### Short task
Count the lines in the records below that contain the word "screenshot". Reply with the number alone.

----- Material supplied

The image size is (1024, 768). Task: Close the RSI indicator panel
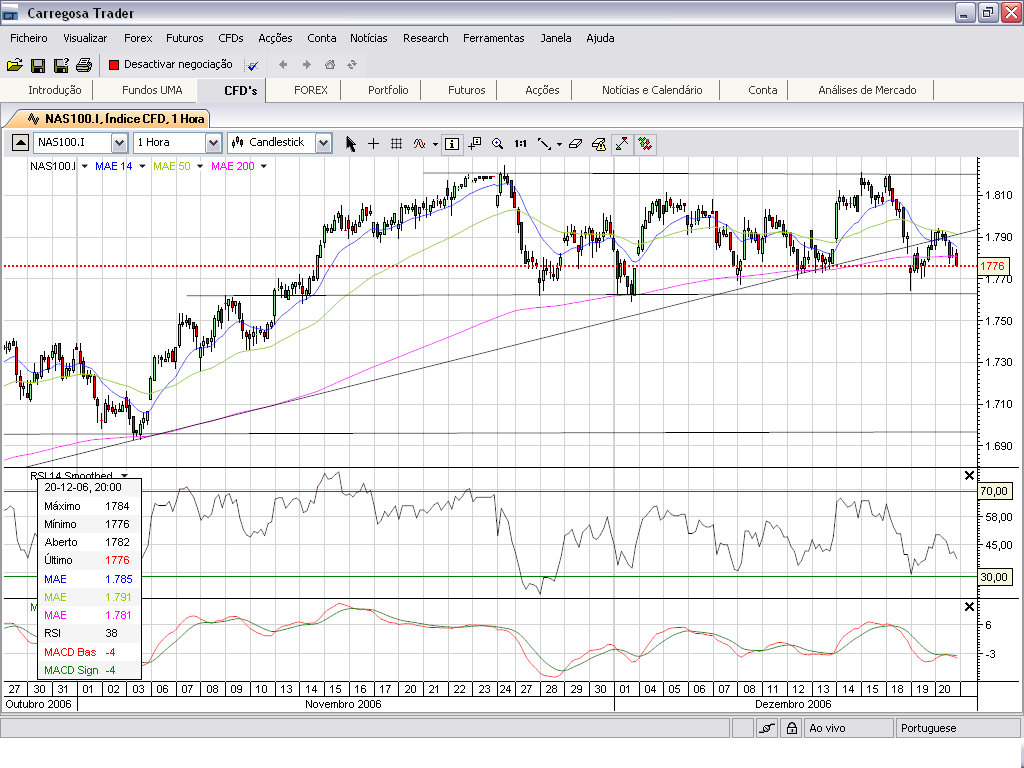tap(968, 475)
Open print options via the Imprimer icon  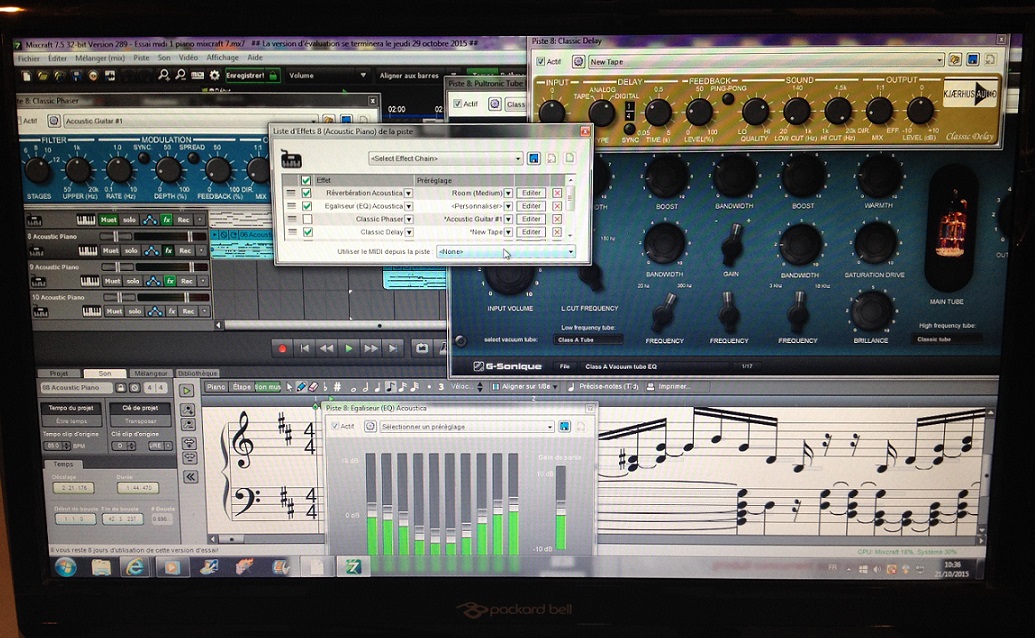click(651, 388)
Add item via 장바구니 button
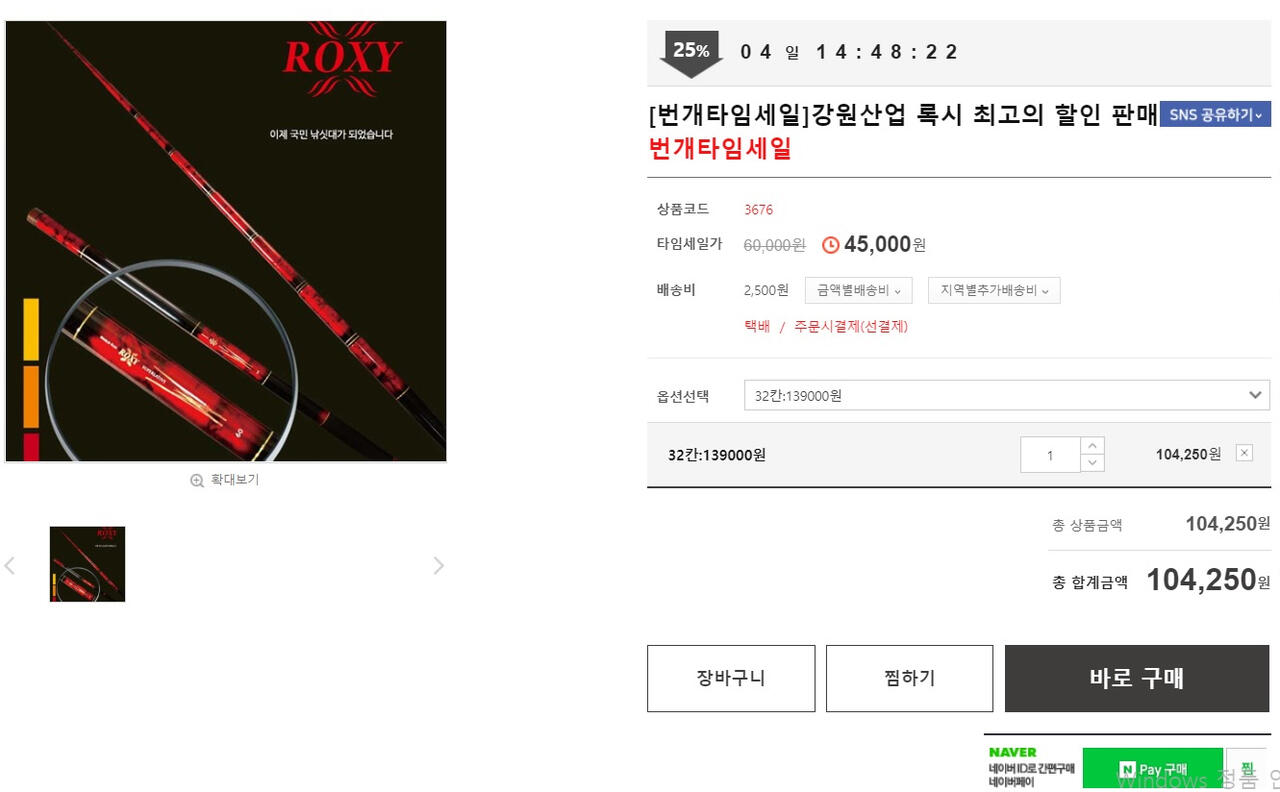 [731, 678]
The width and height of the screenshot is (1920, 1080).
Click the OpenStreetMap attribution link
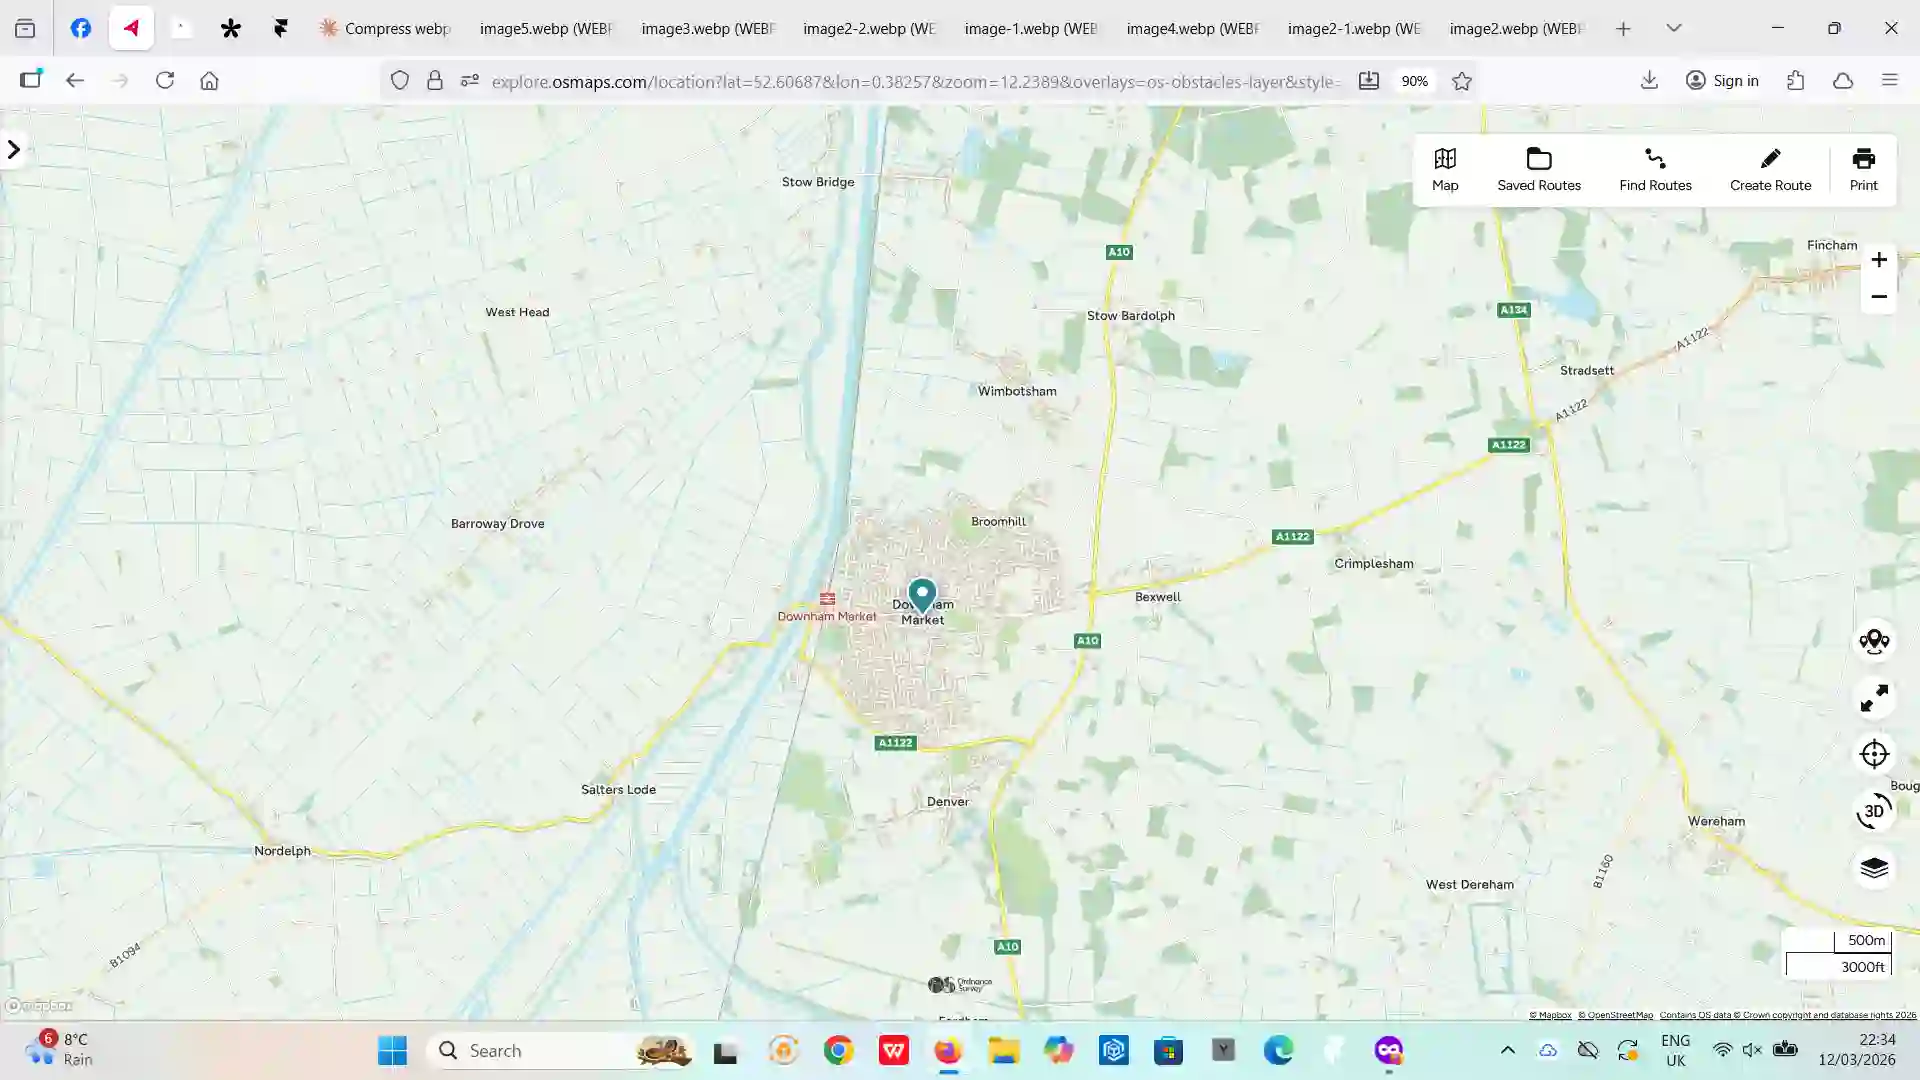point(1615,1015)
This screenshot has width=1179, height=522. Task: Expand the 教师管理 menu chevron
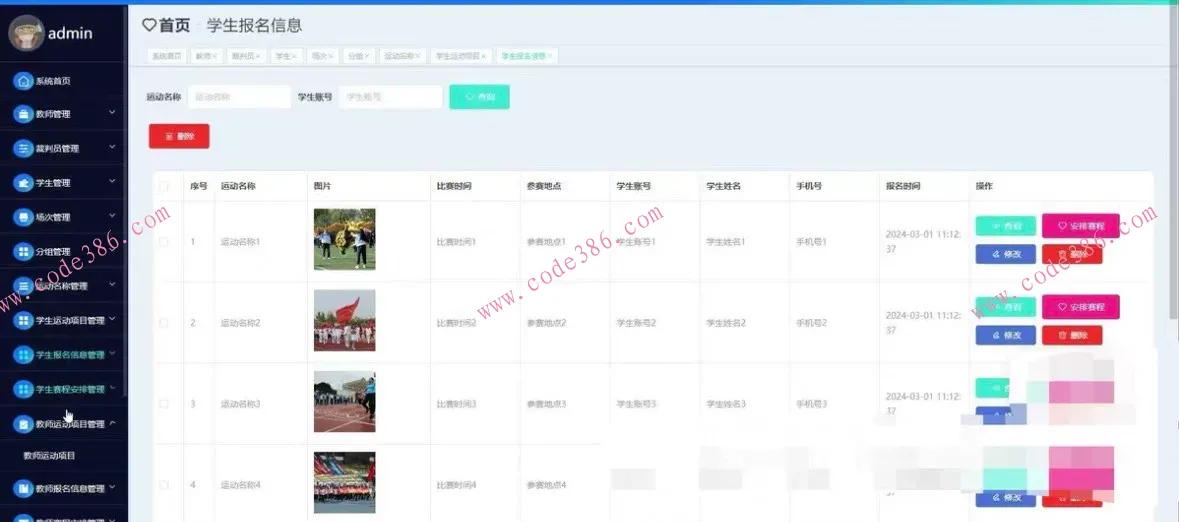(113, 113)
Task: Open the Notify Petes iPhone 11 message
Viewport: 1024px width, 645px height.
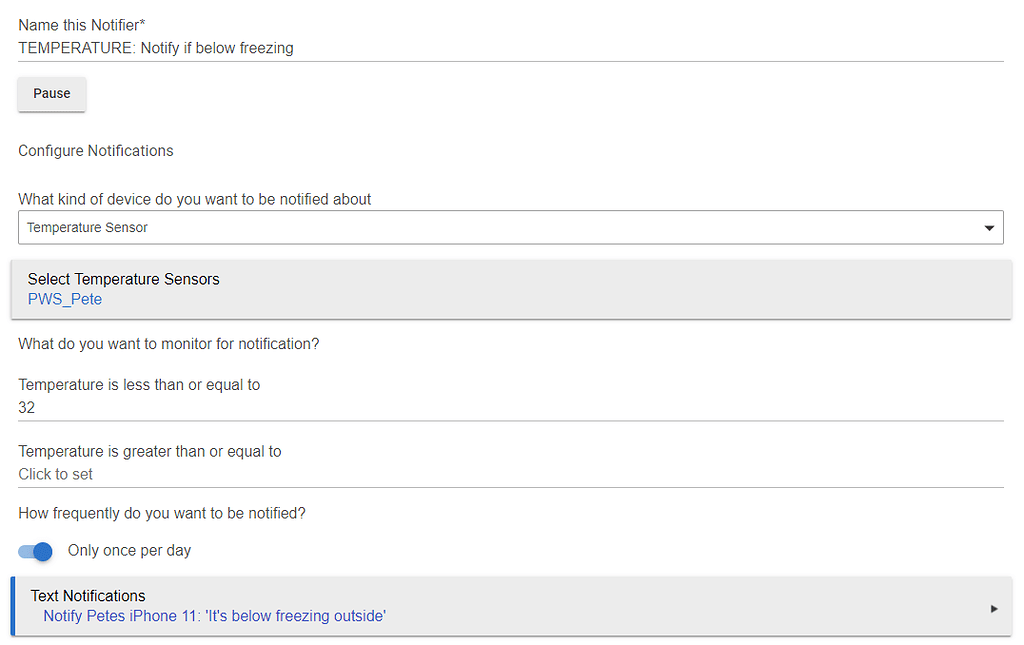Action: tap(214, 616)

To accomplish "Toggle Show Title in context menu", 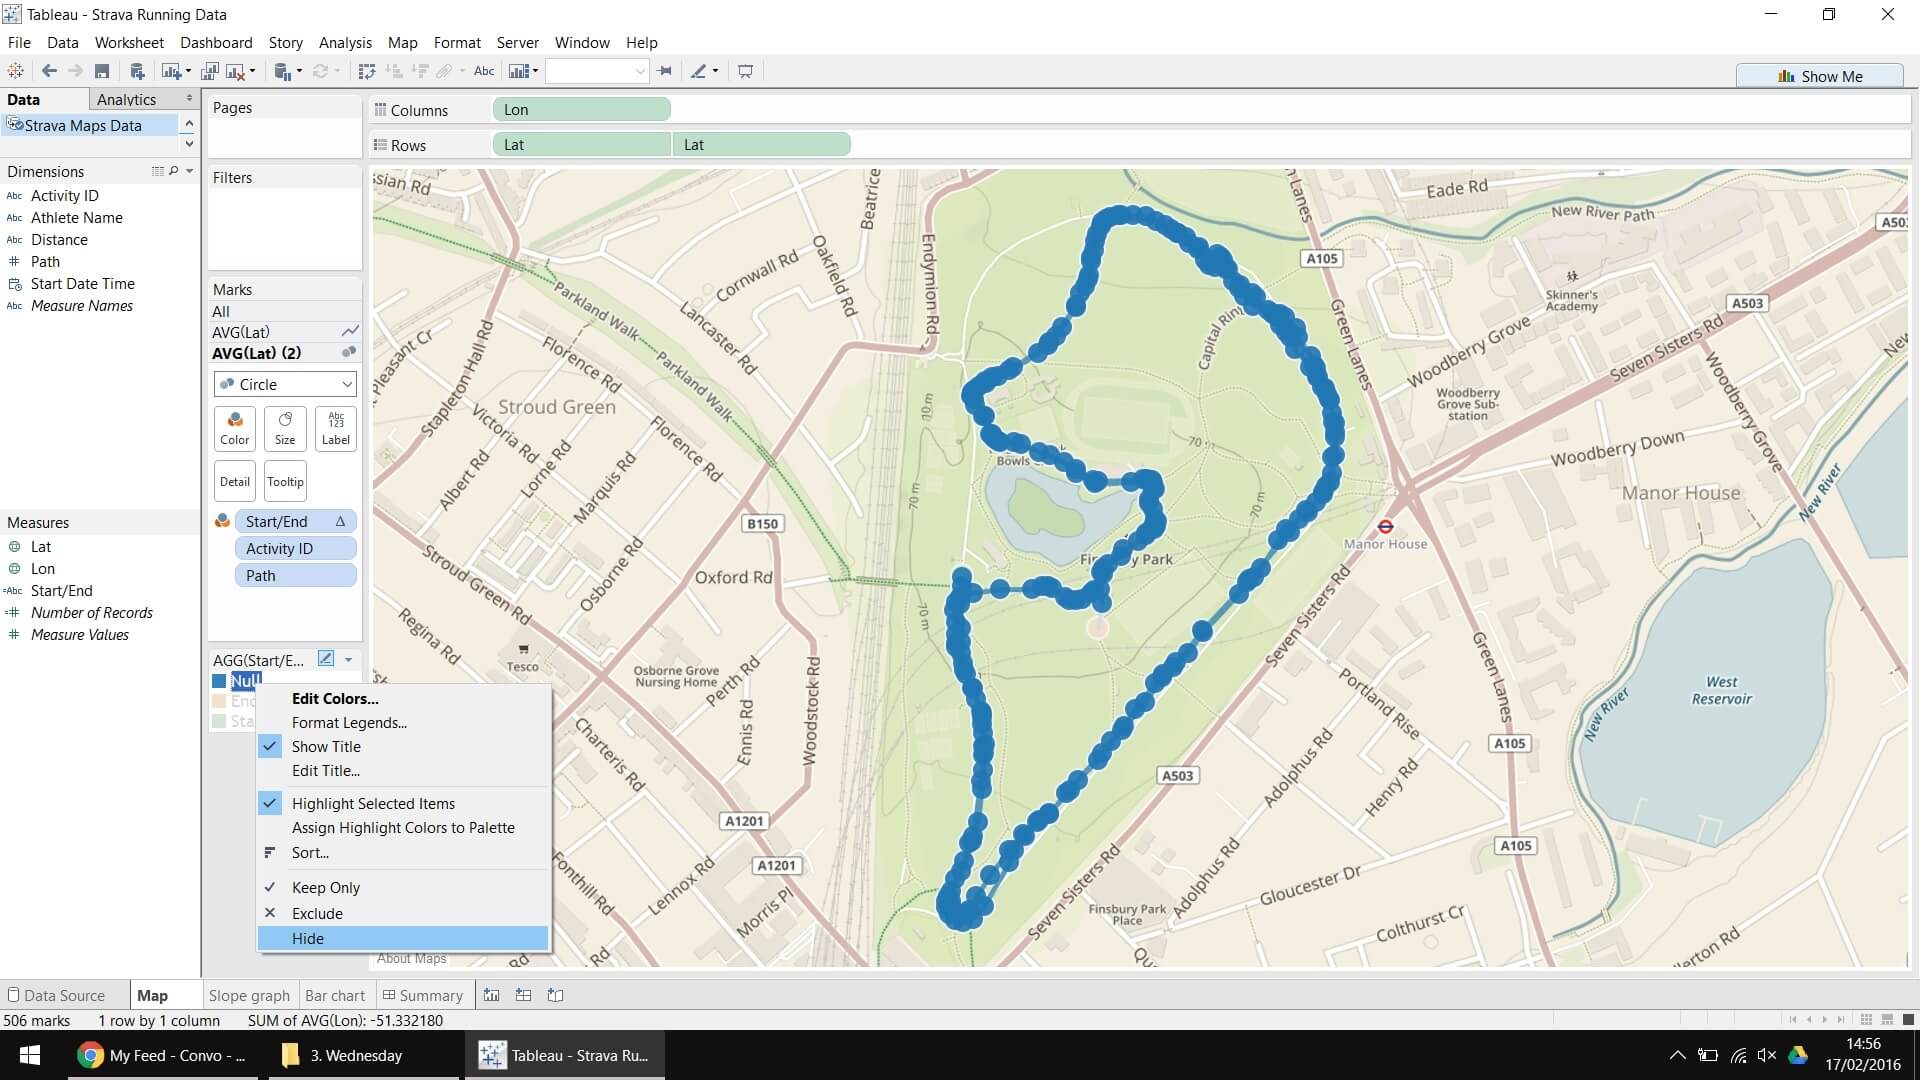I will (326, 747).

----------

### The answer
2